Plot-wise the whole thing is the stuff of rom-coms and farce.  The Director (Graham Brown) seems to be trying to get over his Ex (Marian Frizelle), in part by some experimentation with his sexuality and also by putting together a play.  A unique theatrical "event."  The play we are watching in fact, complete with a Stage Manager (Kaitlin Large) who almost/not quite functions as a greek chorus.  His gay Best Friend (Dustyn Gulledge) is there for him, offering what advice he can--some--and support--quite a lot.
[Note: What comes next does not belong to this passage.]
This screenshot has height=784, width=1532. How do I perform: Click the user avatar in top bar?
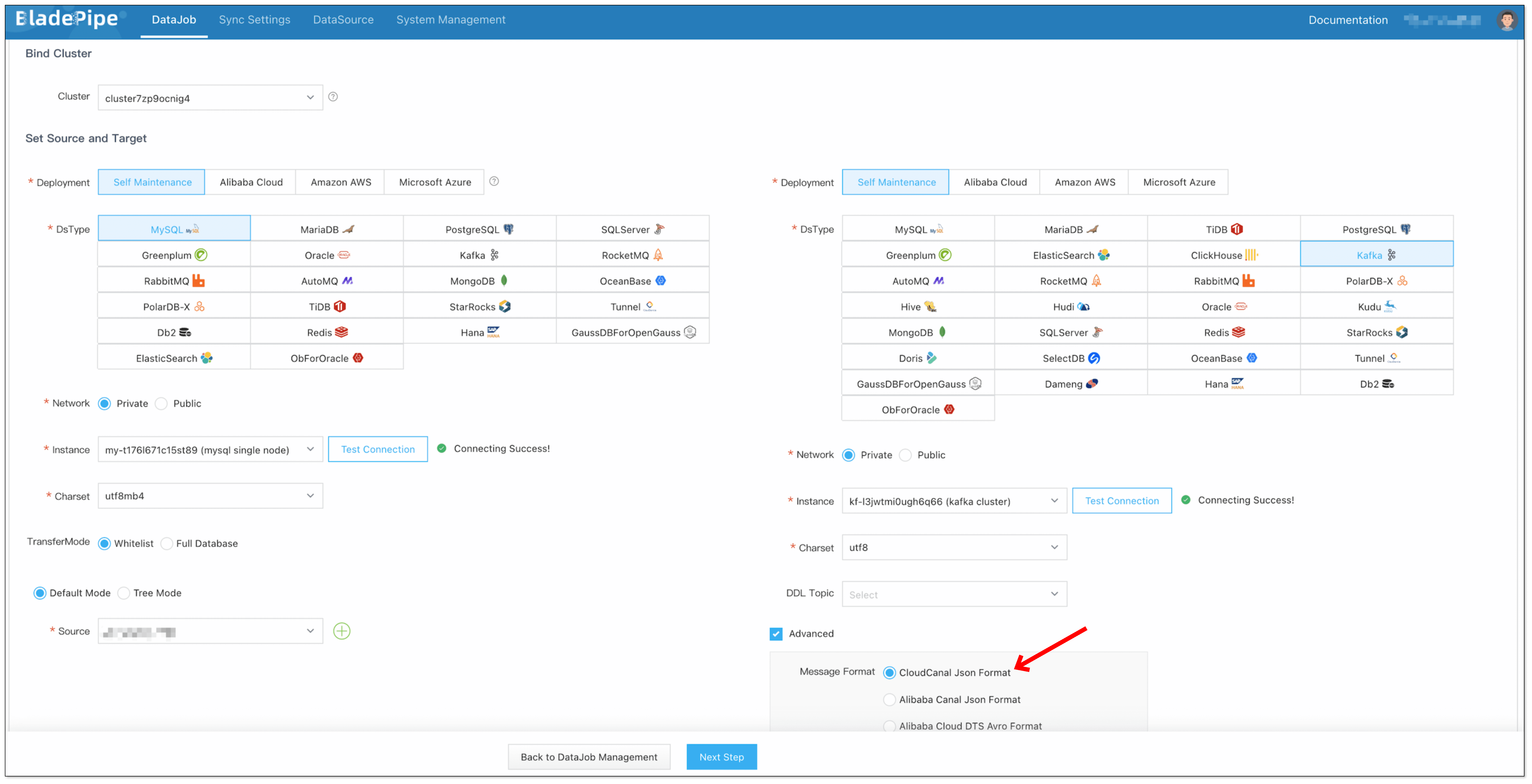[x=1506, y=20]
Meanwhile we also get a glimpse of a changing living situation.  A Roommate (Zoe Simpson Dean) shows a Lesbian (Ariana Anderson) the apartment she shares with an actress we will soon know as the Girlfriend (Eve Danseisen).  It seems to be working out well.  Pretty soon the Girlfriend will audition for the Director and impress him mightily, not only in terms of talent but a connection they seem to share when she reads for him. 

Credit: Kelsey Risher
That is actually one of the most clever bits in a very clever show, and ultimately one that creates some interesting conflict.  Notice how she is not identified as the Actress (there is someone like that--Kelsy Risher)?
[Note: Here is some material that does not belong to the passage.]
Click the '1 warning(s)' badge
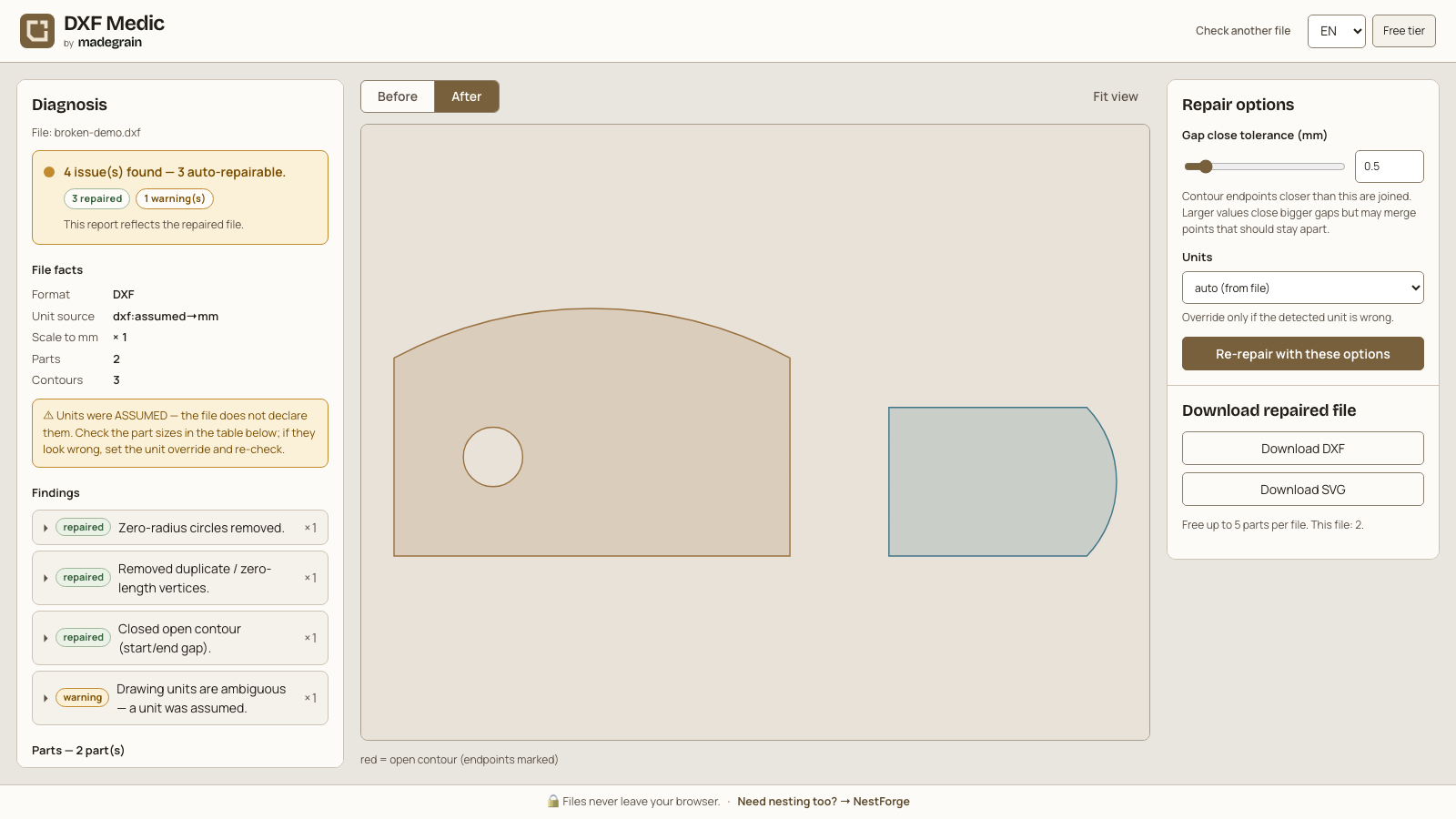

So after a little while, the Best Friend meets and hooks up with the Best Friend's Boyfriend (Cameron J. Oro).  Perhaps you can see a pattern?  Never fear, this will all play out but some expectations relentlessly veering off in new directions. 

Others will prove quite prescient.

High on that list is how in what is/might not be a play within a play, the Girlfriend and the Director do hit it off.  She soon becomes his Girlfriend, even as the Girlfriend's two roommates hook up and become each others' girlfriends.
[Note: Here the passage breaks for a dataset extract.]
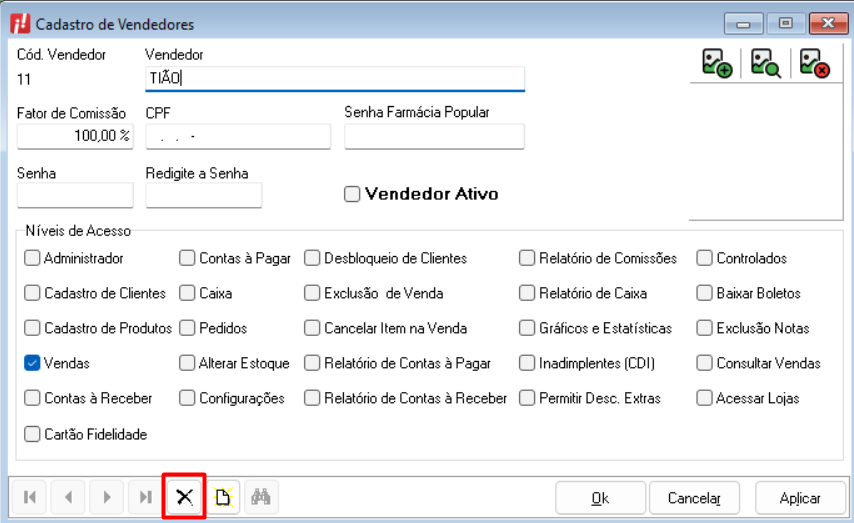This screenshot has width=854, height=523.
Task: Click the Cancelar button
Action: pos(694,498)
Don't worry that plays easier than it reads.

As things proceed, we also meet the Little Sister (Bevin Bru) and the Tequila (Kristen Racicot). More importantly, the ships involved enter stormy seas threatening to sink them all.  But here may be the most clever bit of all.  We care for them all.  We want each of the three couples to find happiness in each other, which some do and some do not--not through anything particularly dramatic but through simple/not-so-simple communication.  But--it eventually becomes clear only some of these we see are in fact people.  At least two (I would argue three) are really just characters, based on people but ultimately figments of a deliberate imagination.  Truth wins.  Deceit--even the most delicious deceit of a well-crafted story--fails, but only fails at being truth.  It succeeds in showing what not to do, oh please do not do this, not if you want that elusive thing called love.

Credit: Kelsey Risher
Now, doesn't that sound charming, and clever, and entertaining?  It is.  It even manages to be true.

Give credit also to writers Graham Brown, Nathan Daudree and Lisa Roth along with director Graham Brown.  And yeah, the Director really is the writer and the director.  For reals.

4Play: Sex in Series plays Thursdays, Fridays and Saturdays at 8pm until March 17, 2018 at The Actor's Company, 916 A North Formosa Ave (just south of Santa Monica Blvd), Los Angeles CA 90046.